IT leader’s guide to cyberattack recovery
Cybersecurity prevention efforts shouldn’t overshadow your ability to respond and recover in the event of an attack. This ebook offers advice from security experts on how to recover from a cyberattack with the least amount of damage and disruption.
From the ebook:
Suffering a data breach can be catastrophic for a company—and for the people who work there. The realization that security controls have failed and the focus will now be on investigating and remediating the situation is never pleasant, but unfortunately it’s becoming all too common as threats magnify.
Even more disconcerting is the concept of facing the “blame game” as details emerge about the breach and whether it occurred as the result of human failure. “What could we have done to prevent this?” will quickly become a mantra amidst the massive amount of work that lies ahead.
Fortunately, you can answer that question in advance by learning from the mistakes of others. Here are five ways you can plan for a breach to help avoid this catastrophe.
Know the regulations and laws in advance
Depending on the type of organization you work for, there may be regulations such as Sarbanes-Oxley (SOX), HIPAA, PCI-DSS, FISMA, and GLBA that could apply to your systems and data. Learn these and determine how you can comply with them. Often these guidelines can not only help you prevent data breaches but ensure your protection for complying with these principles if a data breach does occur.

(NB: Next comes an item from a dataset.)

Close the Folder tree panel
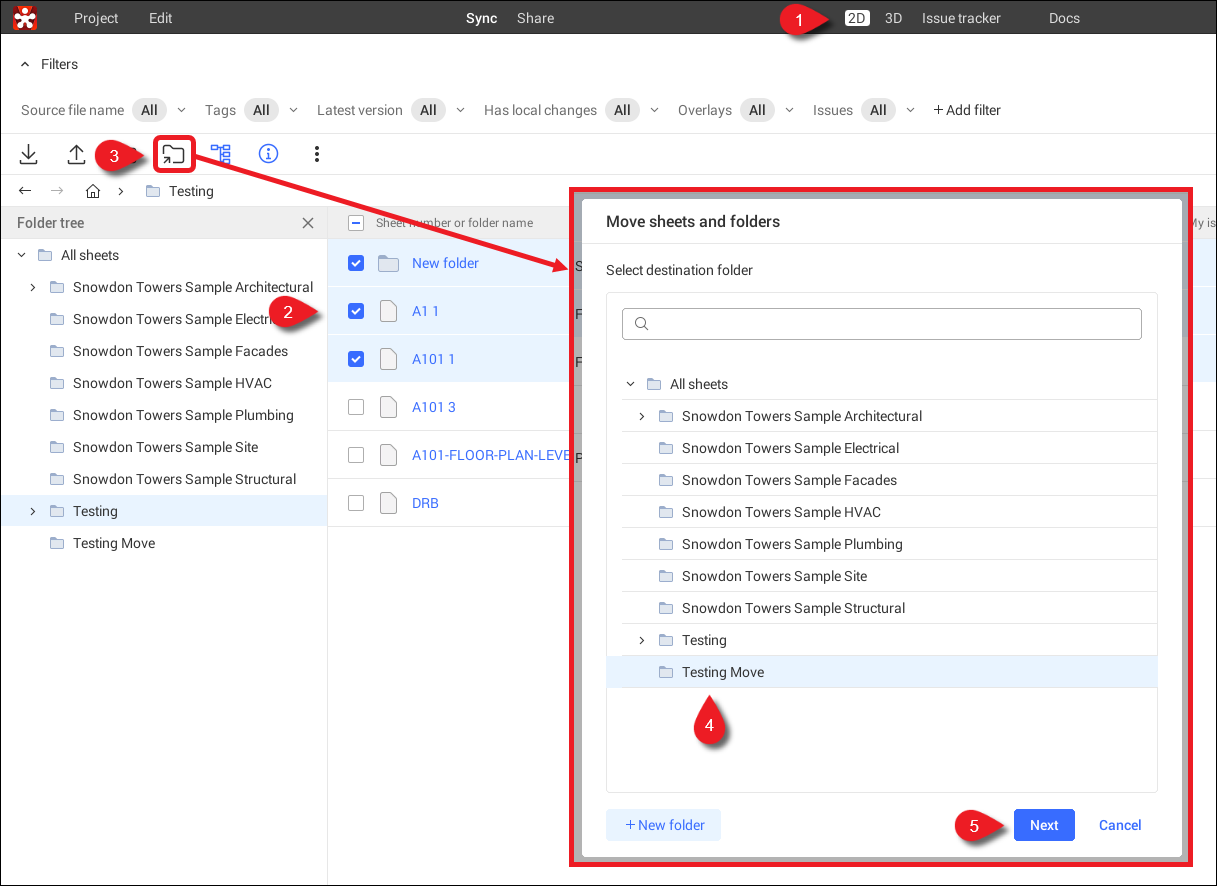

Also make sure you know the laws applying to the states and/or countries in which your organization is based or conducts business. The United States has no federal laws dealing with notifying customers about data breaches, but most US states, as well as Washington D.C., have laws requiring companies to inform customers if their personal information has been seized.
In Europe, the General Data Protection Regulation was formulated to enhance the protection of data for individuals in the European Union and specifies how this data can be exported outside the EU. Regarding data breaches, this regulation establishes that individuals must be notified if their data is adversely impacted (unless the data has been anonymized or encrypted). Publicly traded companies are also subject to US Securities and Exchange Commission reporting guidelines regarding data theft and other crimes.